== Input records

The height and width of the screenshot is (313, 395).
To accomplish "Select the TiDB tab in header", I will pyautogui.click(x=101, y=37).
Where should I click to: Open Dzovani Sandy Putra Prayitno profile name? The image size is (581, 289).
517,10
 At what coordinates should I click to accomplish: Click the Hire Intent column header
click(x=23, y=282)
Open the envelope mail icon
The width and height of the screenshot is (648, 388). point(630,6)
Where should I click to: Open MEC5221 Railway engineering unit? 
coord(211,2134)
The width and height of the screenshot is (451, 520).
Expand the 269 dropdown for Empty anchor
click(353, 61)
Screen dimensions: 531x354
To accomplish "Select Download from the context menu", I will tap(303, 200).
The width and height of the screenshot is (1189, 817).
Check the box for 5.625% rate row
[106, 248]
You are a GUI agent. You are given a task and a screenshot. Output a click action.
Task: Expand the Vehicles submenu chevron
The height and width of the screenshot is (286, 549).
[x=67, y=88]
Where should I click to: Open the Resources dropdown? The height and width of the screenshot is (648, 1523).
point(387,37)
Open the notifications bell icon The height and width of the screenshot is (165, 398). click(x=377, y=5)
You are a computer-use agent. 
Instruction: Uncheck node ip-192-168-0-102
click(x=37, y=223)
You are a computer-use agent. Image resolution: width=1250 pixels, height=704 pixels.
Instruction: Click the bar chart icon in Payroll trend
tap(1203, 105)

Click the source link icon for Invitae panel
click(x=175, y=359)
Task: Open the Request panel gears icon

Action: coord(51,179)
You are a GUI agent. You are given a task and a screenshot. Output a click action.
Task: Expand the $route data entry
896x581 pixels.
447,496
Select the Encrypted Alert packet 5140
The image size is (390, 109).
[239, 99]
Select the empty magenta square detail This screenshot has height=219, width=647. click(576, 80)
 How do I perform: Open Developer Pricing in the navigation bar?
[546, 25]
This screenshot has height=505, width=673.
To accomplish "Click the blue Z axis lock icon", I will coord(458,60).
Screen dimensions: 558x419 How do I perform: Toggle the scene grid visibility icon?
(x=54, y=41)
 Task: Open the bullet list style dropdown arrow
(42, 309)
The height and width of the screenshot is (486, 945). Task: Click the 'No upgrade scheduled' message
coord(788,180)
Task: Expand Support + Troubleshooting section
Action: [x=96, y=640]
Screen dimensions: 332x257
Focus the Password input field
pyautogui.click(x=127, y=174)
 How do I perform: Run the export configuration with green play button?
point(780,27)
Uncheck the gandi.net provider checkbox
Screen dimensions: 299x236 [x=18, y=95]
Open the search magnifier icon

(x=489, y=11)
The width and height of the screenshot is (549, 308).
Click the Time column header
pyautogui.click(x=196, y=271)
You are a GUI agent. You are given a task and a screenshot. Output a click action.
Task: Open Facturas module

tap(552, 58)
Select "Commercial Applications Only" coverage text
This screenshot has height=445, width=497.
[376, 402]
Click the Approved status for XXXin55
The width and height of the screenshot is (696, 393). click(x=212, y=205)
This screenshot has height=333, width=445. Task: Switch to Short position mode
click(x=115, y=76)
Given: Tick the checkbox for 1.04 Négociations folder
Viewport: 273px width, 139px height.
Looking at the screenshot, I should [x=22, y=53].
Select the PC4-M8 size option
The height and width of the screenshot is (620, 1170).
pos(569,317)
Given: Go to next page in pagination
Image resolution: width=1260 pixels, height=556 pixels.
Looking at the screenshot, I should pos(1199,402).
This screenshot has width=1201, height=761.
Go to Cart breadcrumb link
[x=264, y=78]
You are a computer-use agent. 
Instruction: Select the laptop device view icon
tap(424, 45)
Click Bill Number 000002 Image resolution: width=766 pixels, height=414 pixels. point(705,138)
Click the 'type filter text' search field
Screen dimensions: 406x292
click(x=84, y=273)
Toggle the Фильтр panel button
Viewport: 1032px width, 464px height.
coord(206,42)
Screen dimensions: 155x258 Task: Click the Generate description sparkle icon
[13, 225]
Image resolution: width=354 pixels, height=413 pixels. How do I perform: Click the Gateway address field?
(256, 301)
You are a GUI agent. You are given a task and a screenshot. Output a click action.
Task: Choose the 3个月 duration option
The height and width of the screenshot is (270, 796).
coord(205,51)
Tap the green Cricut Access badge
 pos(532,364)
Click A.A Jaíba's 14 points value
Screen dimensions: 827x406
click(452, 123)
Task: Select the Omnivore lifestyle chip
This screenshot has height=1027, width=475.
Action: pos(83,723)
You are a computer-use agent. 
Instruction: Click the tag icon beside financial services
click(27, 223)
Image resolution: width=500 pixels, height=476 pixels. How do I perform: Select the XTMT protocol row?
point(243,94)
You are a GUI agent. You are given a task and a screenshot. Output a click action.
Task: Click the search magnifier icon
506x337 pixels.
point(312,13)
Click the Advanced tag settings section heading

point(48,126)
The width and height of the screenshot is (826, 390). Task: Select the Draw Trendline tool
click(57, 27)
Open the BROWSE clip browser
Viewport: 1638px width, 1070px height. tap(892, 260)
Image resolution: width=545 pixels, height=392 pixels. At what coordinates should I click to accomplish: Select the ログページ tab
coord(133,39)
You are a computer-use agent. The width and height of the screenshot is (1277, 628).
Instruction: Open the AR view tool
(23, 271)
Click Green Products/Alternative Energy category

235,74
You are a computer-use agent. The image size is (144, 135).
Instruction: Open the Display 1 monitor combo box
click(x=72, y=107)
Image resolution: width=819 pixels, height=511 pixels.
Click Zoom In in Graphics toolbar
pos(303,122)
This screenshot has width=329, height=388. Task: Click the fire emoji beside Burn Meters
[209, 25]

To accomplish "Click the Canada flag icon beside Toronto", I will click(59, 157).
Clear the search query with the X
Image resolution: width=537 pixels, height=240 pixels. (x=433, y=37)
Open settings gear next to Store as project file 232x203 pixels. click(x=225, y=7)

====

About this exercise: Give an exact copy of all the material above.

Completed task:
The height and width of the screenshot is (313, 395).
To accomplish "Select the TiDB tab in header", I will pyautogui.click(x=101, y=37).
Where should I click to: Open Dzovani Sandy Putra Prayitno profile name? The image size is (581, 289).
517,10
 At what coordinates should I click to accomplish: Click the Hire Intent column header
click(x=23, y=282)
Open the envelope mail icon
The width and height of the screenshot is (648, 388). point(630,6)
Where should I click to: Open MEC5221 Railway engineering unit? 
coord(211,2134)
The width and height of the screenshot is (451, 520).
Expand the 269 dropdown for Empty anchor
click(353, 61)
Screen dimensions: 531x354
To accomplish "Select Download from the context menu", I will tap(303, 200).
The width and height of the screenshot is (1189, 817).
Check the box for 5.625% rate row
[106, 248]
You are a GUI agent. You are given a task and a screenshot. Output a click action.
Task: Expand the Vehicles submenu chevron
The height and width of the screenshot is (286, 549).
[x=67, y=88]
Where should I click to: Open the Resources dropdown? The height and width of the screenshot is (648, 1523).
point(387,37)
Open the notifications bell icon The height and width of the screenshot is (165, 398). click(x=377, y=5)
You are a computer-use agent. 
Instruction: Uncheck node ip-192-168-0-102
click(x=37, y=223)
You are a computer-use agent. Image resolution: width=1250 pixels, height=704 pixels.
Instruction: Click the bar chart icon in Payroll trend
tap(1203, 105)

Click the source link icon for Invitae panel
click(x=175, y=359)
Task: Open the Request panel gears icon

Action: coord(51,179)
You are a GUI agent. You are given a task and a screenshot. Output a click action.
Task: Expand the $route data entry
896x581 pixels.
447,496
Select the Encrypted Alert packet 5140
The image size is (390, 109).
[239, 99]
Select the empty magenta square detail This screenshot has height=219, width=647. click(576, 80)
 How do I perform: Open Developer Pricing in the navigation bar?
[546, 25]
This screenshot has height=505, width=673.
To accomplish "Click the blue Z axis lock icon", I will coord(458,60).
Screen dimensions: 558x419 How do I perform: Toggle the scene grid visibility icon?
(x=54, y=41)
 Task: Open the bullet list style dropdown arrow
(42, 309)
The height and width of the screenshot is (486, 945). Task: Click the 'No upgrade scheduled' message
coord(788,180)
Task: Expand Support + Troubleshooting section
Action: [x=96, y=640]
Screen dimensions: 332x257
Focus the Password input field
pyautogui.click(x=127, y=174)
 How do I perform: Run the export configuration with green play button?
point(780,27)
Uncheck the gandi.net provider checkbox
Screen dimensions: 299x236 [x=18, y=95]
Open the search magnifier icon

(x=489, y=11)
The width and height of the screenshot is (549, 308).
Click the Time column header
pyautogui.click(x=196, y=271)
You are a GUI agent. You are given a task and a screenshot. Output a click action.
Task: Open Facturas module

tap(552, 58)
Select "Commercial Applications Only" coverage text
This screenshot has height=445, width=497.
[376, 402]
Click the Approved status for XXXin55
The width and height of the screenshot is (696, 393). click(x=212, y=205)
This screenshot has height=333, width=445. Task: Switch to Short position mode
click(x=115, y=76)
Given: Tick the checkbox for 1.04 Négociations folder
Viewport: 273px width, 139px height.
Looking at the screenshot, I should [x=22, y=53].
Select the PC4-M8 size option
The height and width of the screenshot is (620, 1170).
pos(569,317)
Given: Go to next page in pagination
Image resolution: width=1260 pixels, height=556 pixels.
Looking at the screenshot, I should pos(1199,402).
This screenshot has width=1201, height=761.
Go to Cart breadcrumb link
[x=264, y=78]
You are a computer-use agent. 
Instruction: Select the laptop device view icon
tap(424, 45)
Click Bill Number 000002 Image resolution: width=766 pixels, height=414 pixels. point(705,138)
Click the 'type filter text' search field
Screen dimensions: 406x292
click(x=84, y=273)
Toggle the Фильтр panel button
Viewport: 1032px width, 464px height.
coord(206,42)
Screen dimensions: 155x258 Task: Click the Generate description sparkle icon
[13, 225]
Image resolution: width=354 pixels, height=413 pixels. How do I perform: Click the Gateway address field?
(256, 301)
You are a GUI agent. You are given a task and a screenshot. Output a click action.
Task: Choose the 3个月 duration option
The height and width of the screenshot is (270, 796).
coord(205,51)
Tap the green Cricut Access badge
 pos(532,364)
Click A.A Jaíba's 14 points value
Screen dimensions: 827x406
click(452, 123)
Task: Select the Omnivore lifestyle chip
This screenshot has height=1027, width=475.
Action: pos(83,723)
You are a computer-use agent. 
Instruction: Click the tag icon beside financial services
click(27, 223)
Image resolution: width=500 pixels, height=476 pixels. How do I perform: Select the XTMT protocol row?
point(243,94)
You are a GUI agent. You are given a task and a screenshot. Output a click action.
Task: Click the search magnifier icon
506x337 pixels.
point(312,13)
Click the Advanced tag settings section heading

point(48,126)
The width and height of the screenshot is (826, 390). Task: Select the Draw Trendline tool
click(57, 27)
Open the BROWSE clip browser
Viewport: 1638px width, 1070px height. tap(892, 260)
Image resolution: width=545 pixels, height=392 pixels. At what coordinates should I click to accomplish: Select the ログページ tab
coord(133,39)
You are a computer-use agent. The width and height of the screenshot is (1277, 628).
Instruction: Open the AR view tool
(23, 271)
Click Green Products/Alternative Energy category

235,74
You are a computer-use agent. The image size is (144, 135).
Instruction: Open the Display 1 monitor combo box
click(x=72, y=107)
Image resolution: width=819 pixels, height=511 pixels.
Click Zoom In in Graphics toolbar
pos(303,122)
This screenshot has width=329, height=388. Task: Click the fire emoji beside Burn Meters
[209, 25]

To accomplish "Click the Canada flag icon beside Toronto", I will click(59, 157).
Clear the search query with the X
Image resolution: width=537 pixels, height=240 pixels. (x=433, y=37)
Open settings gear next to Store as project file 232x203 pixels. click(x=225, y=7)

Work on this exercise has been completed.